Load every card into a ModelPool keyed by its index URI.

RETURNS	DESCRIPTION
`ModelPool`	A pool of the index's cards, for cross-reference traversal.

get_cursor ¶

get_cursor(relay: str) -> SyncCursor | None

Load the firehose cursor for a relay, or None.

PARAMETER	DESCRIPTION
`relay`	The firehose endpoint. TYPE: `str`

RETURNS	DESCRIPTION
`SyncCursor or None`	The stored cursor, or `None`.

put_cursor ¶

put_cursor(cursor: SyncCursor) -> None

Stage a firehose cursor.

PARAMETER	DESCRIPTION
`cursor`	The cursor to store. TYPE: `SyncCursor`

get_crawl_state ¶

get_crawl_state(did: str) -> RepoCrawlState | None

Load the crawl state for a repository, or None.

PARAMETER	DESCRIPTION
`did`	The repository DID. TYPE: `str`

RETURNS	DESCRIPTION
`RepoCrawlState or None`	The stored crawl state, or `None`.

put_crawl_state ¶

put_crawl_state(state: RepoCrawlState) -> None

Stage a repository crawl state.

PARAMETER	DESCRIPTION
`state`	The crawl state to store. TYPE: `RepoCrawlState`

commit ¶

commit(message: str) -> str

Commit the staged index records.

PARAMETER	DESCRIPTION
`message`	The commit message. TYPE: `str`

RETURNS	DESCRIPTION
`str`	The new commit revision.

tag ¶

tag(name: str, *, revision: str | None = None) -> None

Tag an index revision (the head by default).

PARAMETER	DESCRIPTION
`name`	The tag name. TYPE: `str`
`revision`	The revision to tag; defaults to the head. TYPE: `str or None` DEFAULT: `None`

head ¶

head() -> str | None

Return the head commit revision, or None when empty.

RETURNS	DESCRIPTION
`str or None`	The head revision.

log ¶

log() -> list[dict[str, JsonValue]]

Return the commit log, newest first.

RETURNS	DESCRIPTION
`list of dict`	The commit log entries.

diff_cards ¶

diff_cards(base: str, head: str) -> CardDiff

Diff dataset cards between two index revisions.

PARAMETER	DESCRIPTION
`base`	The base revision. TYPE: `str`
`head`	The head revision. TYPE: `str`

RETURNS	DESCRIPTION
`CardDiff`	The added, removed, and changed corpora between the revisions.

Index ingest¶

The backfill crawl and firehose tail that populate the index. Both pipelines write through the panproto Repository, recording one dataset card per discovered corpus along with the resumable cursor and per-repo crawl state.

What to produce: Extend the index API reference, starting after its final sentence about the ingest pipelines. The rows that follow have no connection to the index API reference.

Data to examine:

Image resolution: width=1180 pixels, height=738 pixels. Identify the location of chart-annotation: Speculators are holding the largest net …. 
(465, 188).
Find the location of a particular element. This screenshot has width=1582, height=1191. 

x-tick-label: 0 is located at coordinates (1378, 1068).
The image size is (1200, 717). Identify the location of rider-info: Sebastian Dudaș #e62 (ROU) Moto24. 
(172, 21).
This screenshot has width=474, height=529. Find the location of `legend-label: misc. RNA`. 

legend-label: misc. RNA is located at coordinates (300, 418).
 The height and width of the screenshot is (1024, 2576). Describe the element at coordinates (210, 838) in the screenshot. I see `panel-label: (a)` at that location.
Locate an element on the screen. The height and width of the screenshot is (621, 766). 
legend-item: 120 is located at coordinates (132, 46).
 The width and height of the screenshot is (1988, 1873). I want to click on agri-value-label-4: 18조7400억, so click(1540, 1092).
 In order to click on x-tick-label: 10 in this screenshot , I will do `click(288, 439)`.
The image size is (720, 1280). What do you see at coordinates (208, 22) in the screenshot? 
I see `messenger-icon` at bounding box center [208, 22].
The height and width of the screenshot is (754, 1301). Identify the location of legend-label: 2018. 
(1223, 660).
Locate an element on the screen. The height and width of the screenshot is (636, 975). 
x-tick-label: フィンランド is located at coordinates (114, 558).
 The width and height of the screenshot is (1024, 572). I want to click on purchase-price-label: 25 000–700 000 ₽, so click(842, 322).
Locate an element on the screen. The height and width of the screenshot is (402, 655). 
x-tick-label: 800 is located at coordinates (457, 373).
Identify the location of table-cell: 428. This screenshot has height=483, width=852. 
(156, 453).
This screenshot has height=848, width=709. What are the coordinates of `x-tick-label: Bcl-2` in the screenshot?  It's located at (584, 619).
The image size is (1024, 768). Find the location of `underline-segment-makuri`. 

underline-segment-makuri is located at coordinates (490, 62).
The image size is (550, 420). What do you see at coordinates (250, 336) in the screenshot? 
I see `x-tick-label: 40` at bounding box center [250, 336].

Result:
lairs.discovery.ingest ¶

Index ingest pipelines: backfill crawl and firehose tail.

Both pipelines write through the panproto Repository: every discovered corpus becomes a DatasetCard, and the resumable cursor and per-repo crawl state are records too, so progress is versioned. Cards are only re-written when their content changes, preserving content-addressed dedup; bounds and skips are always logged in the returned CrawlReport.

RepoDescriber ¶

Bases: Protocol

A source of repository descriptions (satisfied by PdsClient).

describe_repo ¶

describe_repo(repo: str) -> RepoDescription

Return the description of a repository.

CorpusLister ¶

Bases: Protocol

A source of a repository's records (satisfied by PdsClient).

list_records ¶

list_records(
    repo: str, collection: str
) -> Iterator[RecordEnvelope]

Enumerate a repository's records in a collection.

build_index ¶

build_index(
    index: DiscoveryIndex,
    dids: Iterable[str],
    *,
    describe: RepoDescriber,
    list_corpora: CorpusLister,
    endpoint: str,
    max_repos: int | None = None,
    message: str = "backfill crawl",
) -> CrawlReport

Crawl repositories on one endpoint and index their corpora.

For each DID, describe_repo reveals whether the repo holds the corpus collection; if so, its corpora are listed and turned into cards. Per-repo crawl state is recorded so a re-run resumes, and a max_repos bound is logged rather than silently applied.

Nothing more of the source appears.